Il cantautore irlandese, anima indimenticabile nei The Frames e voce graffiante del duo Swell Season, ha annunciato un progetto ambizioso e profondamente intimo: Don’t Settle – Transmissions East & West. Si tratta di una raccolta retrospettiva in due volumi, che ripercorre la sua intera carriera attraverso la lente dell’esibizione dal vivo.
Le “trasmissioni” sono state registrate nell’arco di due magiche notti nell’aprile del 2025, tra le storiche mura del Funkhaus di Berlino. La prima parte, Transmissions East, vedrà la luce il 24 aprile via Plateau/Secretly, mentre Transmissions West seguirà più avanti nel corso dell’anno.
Ad anticipare il disco sono una nuova, vibrante versione live di “Down On Our Knees” e “Didn’t He Ramble“. Il brano, uno dei gioielli del suo repertorio più recente. Hansard ne ha svelato il retroscena commovente, che affonda le radici nei ricordi familiari.
“Il nostro bar di quartiere si chiamava The Ramble Inn“, racconta Glen. “Mio padre passava gran parte delle sue ore di veglia, e a volte anche di sonno, lì dentro… vagava dentro e barcollava fuori. Ho scritto questa canzone dopo la sua scomparsa, alla giovane età di 62 anni. Una sorta di tributo che avrebbe approvato. Mio padre era un uomo orgoglioso. Amava la sua famiglia e il suo bicchiere nella stessa misura. Mostrava il suo amore spalla a spalla, non faccia a faccia. Per anni ha trasportato gli amplificatori e gli strumenti dei Frames in giro. Raramente restava per il concerto. Ma era sempre lì dopo, a caricare l’attrezzatura con la band. Gli volevo un bene immenso e ho voluto scrivergli una canzone di omaggio che potesse piacergli.” Un tributo che oggi, ascoltato in questa nuova veste berlinese, suona come un messaggio in bottiglia lanciato attraverso il tempo e lo spazio.
E come se non bastasse, Hansard ha annunciato anche un’imponente tournée.

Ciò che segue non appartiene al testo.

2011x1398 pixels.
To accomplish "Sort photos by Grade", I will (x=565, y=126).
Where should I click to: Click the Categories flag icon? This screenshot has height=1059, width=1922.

Si parte dal Nord America il 29 marzo da Los Angeles, per concludere la prima tranche con due attesissime date newyorkesi (City Winery l’8 aprile e Bowery Ballroom il 9).
Ma è il calendario europeo a far sognare gli appassionati del vecchio continente. Un vero e proprio pellegrinaggio che toccherà le sale più prestigiose, da Parigi a Londra, passando per Monaco e Praga. Si parte il 30 aprile dall’Olympia di Parigi passando per Berlino l’8 maggio fino a Manchester il 22 maggio e Londra il iorno seguente. Per un totale di tappe in Europa di 16 appuntamenti nelle quali non ci sarà l’Italia.